2021/8/4 広上淳一×京響 エロイカ
2021-08-05




フェスタ サマーミューザ KAWASAKI 2021
 京都市交響楽団 

日時:2021年8月4日(水)19:00
会場:ミューザ川崎シンフォニーホール
指揮:広上 淳一
共演:ヴァイオリン/黒川 侑
   チェロ/佐藤 晴真
演目:ブラームス/ヴァイオリンとチェロのための
         二重協奏曲
   ベートーヴェン/交響曲 第3番「英雄」


 京都市の交響楽団は是非一度聴いてみたいと思っていた。古都の名門、優秀なオケとして夙に有名だ。首都圏以外のオケでは札響、仙台フィル、オーケストラ・アンサンブル金沢、名古屋フィル、セントラル愛知響、大阪フィルくらいしか知らない。オケ好きだから全国各地のオケにも関心はある。フェスタ サマーミューザでは3、4年前から地方オケを招聘しており、この先、フェスタを重ねて行けば各地のオケに出会うことができる。

 広上の指揮は、20代半ばでキリル・コンドラシン指揮者コンクールに優勝した前だったか、後だったか、デビュー早々に聴いている。「アルルの女組曲」のキレのいいリズムと歌心にひどく感心した覚えがある。汐澤安彦の弟子ということで成程と納得した。広上の東京音大時代は、学長は伊福部昭だったのではないか。
 その後は活動拠点のすれ違いもあって、あまり頻繁に聴くことはなかった。ここ数年では日フィルを振った恩師尾高惇忠の「ピアノ協奏曲」や、母校東京音大との「ツァラトゥストラはかく語りき」くらいである。自ら常任指揮者兼芸術顧問を務める手兵、京都市交響楽団との組合せは期待大である。
 プログラムは、ひと昔前の定期演奏会の王道演目、ブラームスの協奏曲とベートーヴェンの交響曲。
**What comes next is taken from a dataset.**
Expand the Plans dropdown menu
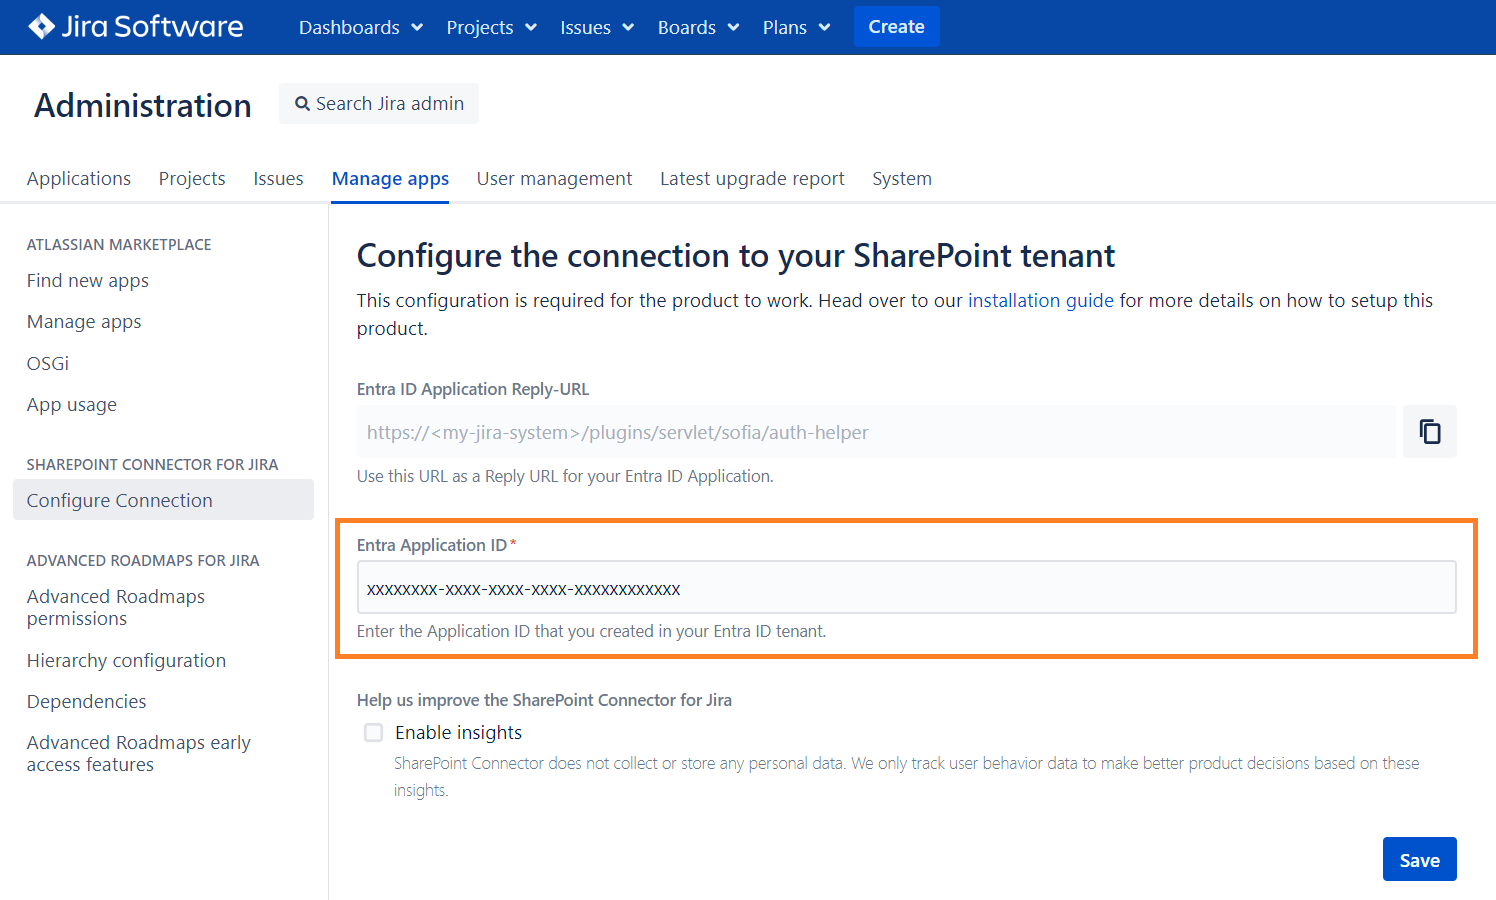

 舞台上にコンマスとして神奈川フィルの首席ソロ・コンマスの石田泰尚が登場したのでビックリした。あとで調べてみたら京響の特別客演コンマスを兼ねているのだった。

 ブラームスの「ヴァイオリンとチェロのための二重協奏曲」は、ブラームスが書いた管弦楽曲の最後の作品らしい。
 ソリストの黒川と佐藤はいずれも若い。二人とも小柄で指揮の広上も上背はないから、三人が並ぶと父親と息子二人といったふう。
 佐藤のチェロは骨太な音で表情豊か、今後が楽しみな逸材。ヴァイオリンの黒川はちょっと線が細いものの良く通る音、高音部がとても綺麗。
 ブラームスのドッペルコンチェルトは渋い。ときに退屈することもあるけど、二人のソリストは新鮮で熱い演奏。広上×京響も滋味あふれ好サポート。特に第2楽章の優美さと枯淡は魅力的だった。最後まで飽きることなく聴いた。

 ベートーヴェンの「エロイカ」。
 広上はプレトークで“温故知新”という言葉を口にして、LPで聴くような、モントゥーやアンセルメのような、古き良き時代の音楽を醸し出したいと言っていた。まさに鬼面人を驚かす類の過激なエロイカではなくゆったりとした運び。それはそれでいい。音は稠密で各パートとも上手い。
 弦の編成は12型の変形で12-12-8-6-5。数だけの問題でなくヴァイオリン群は雄弁だが、ビオラ、チェロがちょっと弱い。コントラバスもぶんぶんうなるほどではない。管楽器の音色にもあまり特徴はなく、オケ全体のなかに溶け込んでいる。オケの合奏力はもちろん大事で調和しなければならないが、一方で各パートがそれぞれどう主張するかがオケを聴く面白味につながる。
 最近の首都圏のオケは緻密な弦の織物のうえを木管、金管の個性がぶつかり合い、打楽器が強烈なアクセントをつけることが多くなってきた。破綻を恐れず攻めてくる。そういう意味では聴いていて非常にスリリング。指揮者の考えにも左右されるが、オケ自らが独自性を打ち出そうとし、激しく変貌している。